A ideia até que não é ruim, baseada em exemplos bem-sucedidos de clubes europeus, onde os times alternativos são usados para dar rodagem aos jovens que estouram idade na base. O problema parece que está na safra atual do Galo, cuja qualidade não é das melhores, o que acaba gerando vexames como a goleada frente ao Ipatinga. Quer queiram ou não os dirigentes alvinegros, resultados incomuns assim acabam respingando negativamente na imagem do clube.

Ainda no sábado, o Vasco venceu o clássico contra o Botafogo por 1 x 0. Mas o que me chamou a atenção foi a reação exacerbada de vários jogadores botafoguenses, que partiram para cima e tentaram agredir o jovem atacante vascaíno Paulo Vitor, por ter tentado dar o drible conhecido por “lambreta” no adversário.

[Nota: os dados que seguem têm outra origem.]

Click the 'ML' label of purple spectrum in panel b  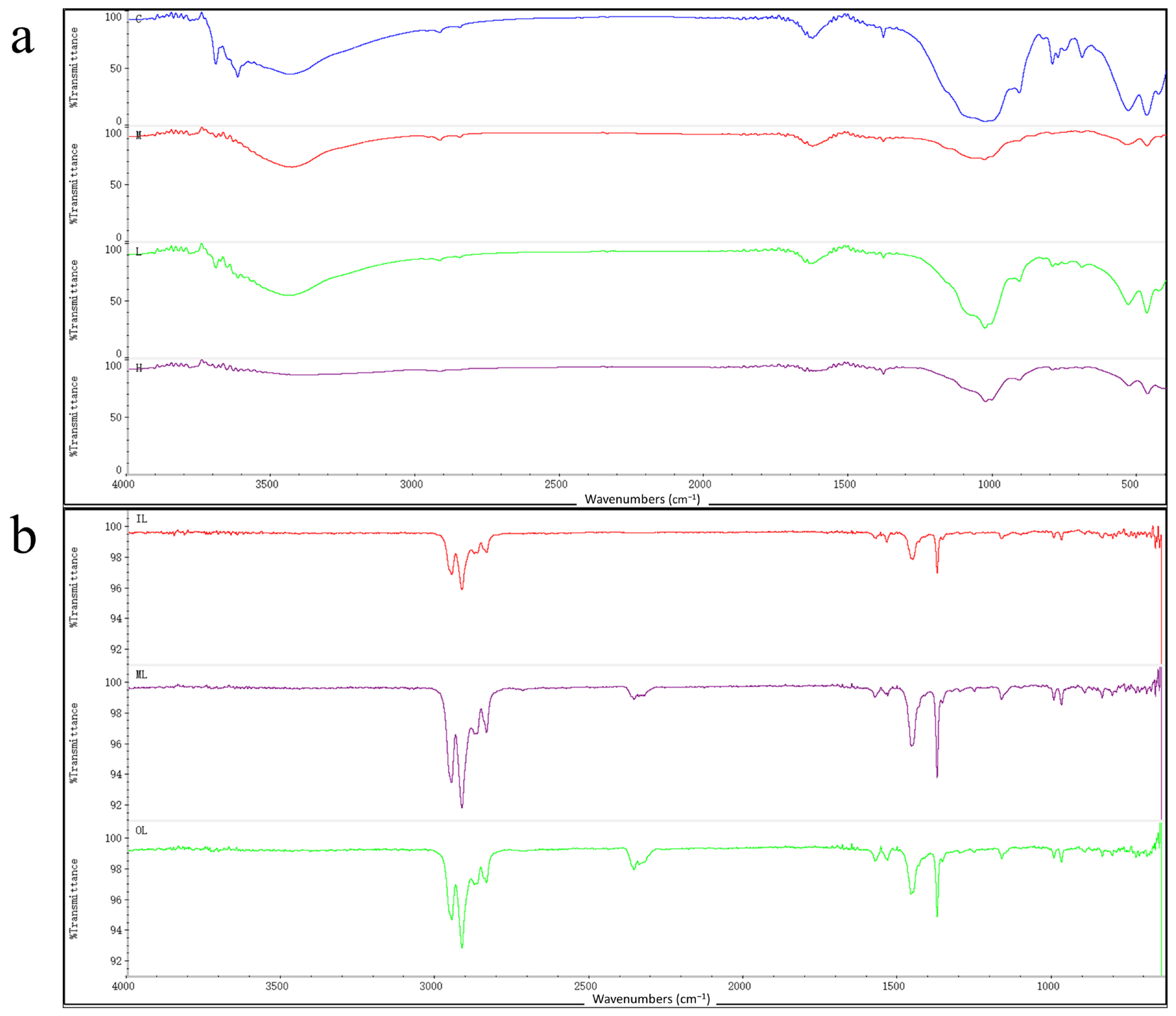coord(141,674)
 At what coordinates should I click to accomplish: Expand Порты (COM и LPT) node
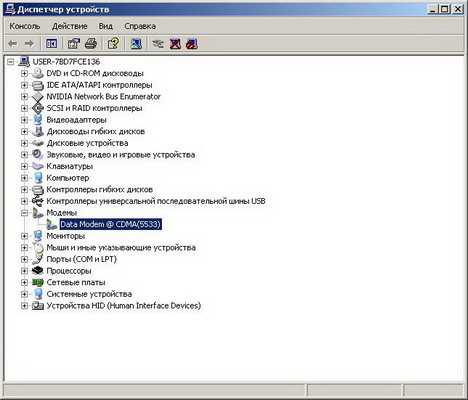point(24,259)
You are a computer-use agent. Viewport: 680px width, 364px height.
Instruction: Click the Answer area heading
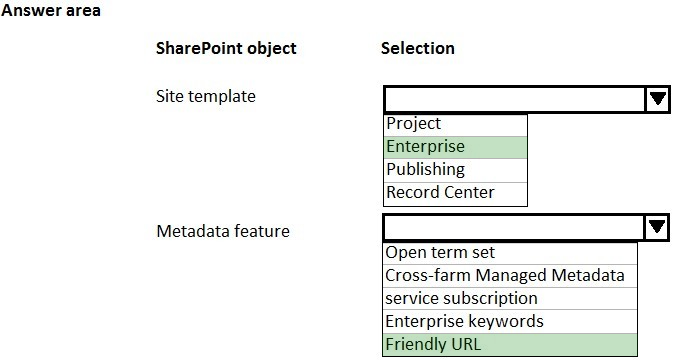pyautogui.click(x=51, y=10)
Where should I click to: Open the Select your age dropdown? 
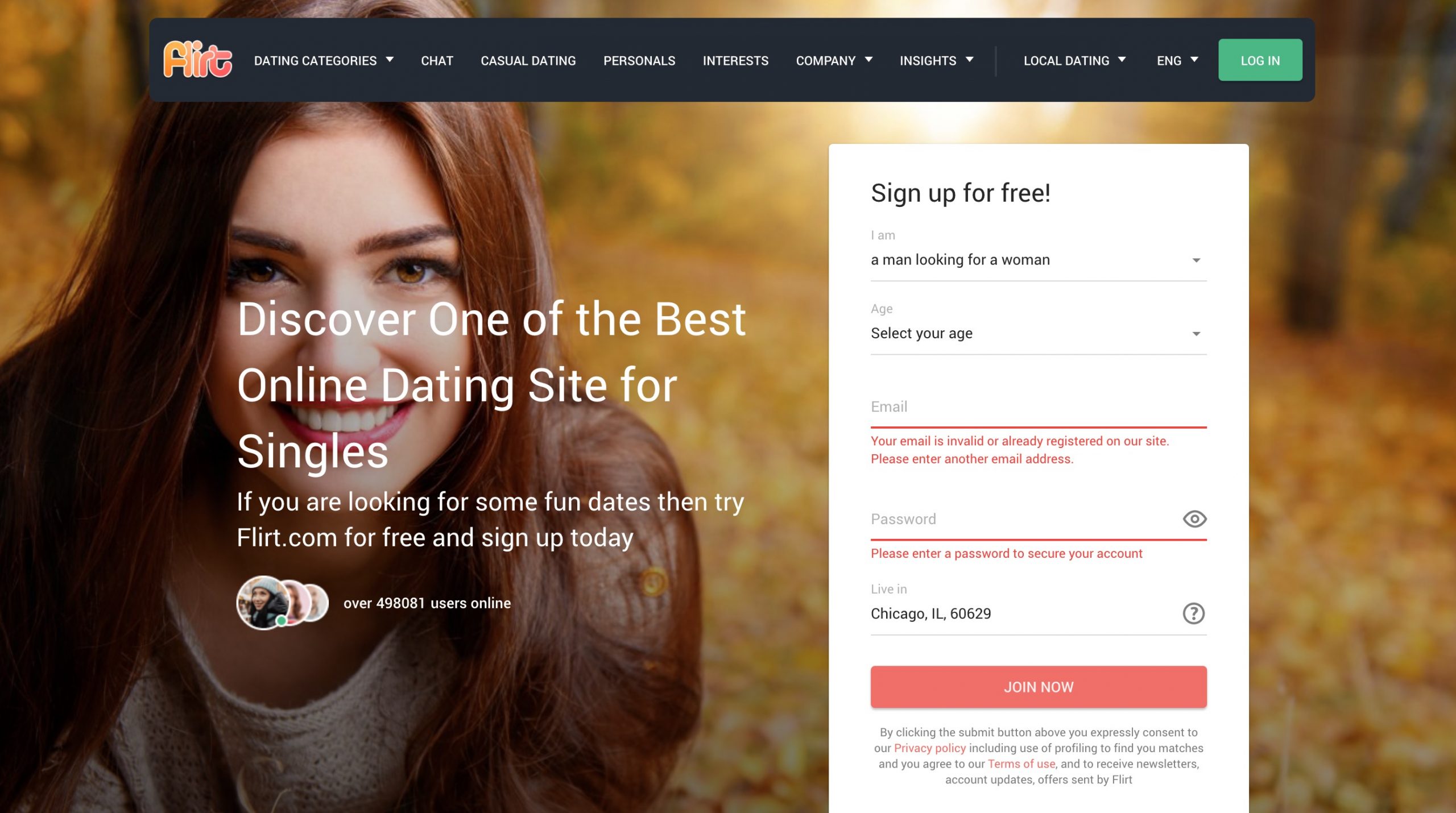1038,333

Acho curioso como os jogadores, sobretudo os tais “brucutus”, aqueles chegados em bater, dar porrada e acertar a canela de companheiros de profissão, sintam-se insultados e reajam de forma tão estúpida aos dribles mais abusados.

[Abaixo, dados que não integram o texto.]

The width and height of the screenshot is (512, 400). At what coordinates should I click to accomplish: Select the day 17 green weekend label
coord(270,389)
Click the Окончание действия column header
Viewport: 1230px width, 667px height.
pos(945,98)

Para esses trogloditas tudo é permitido, como por exemplo, fazer faltas propositais, parar jogadas, agarrar o adversário com as mãos, puxar a camisa, cortar os contra-ataques de forma ilegal, reclamar acintosamente da arbitragem, entre outras coisas piores. Mas tentar um drible bonito, desconcertante, diferente, mesmo que a jogada não fira regra alguma do futebol.... Ah! Isso aí não pode! O próprio Paulo Vítor, em entrevista após a partida, definiu bem esses brucutus: - “Eles não gostam da alegria, da ousadia”! (Fecha o pano!)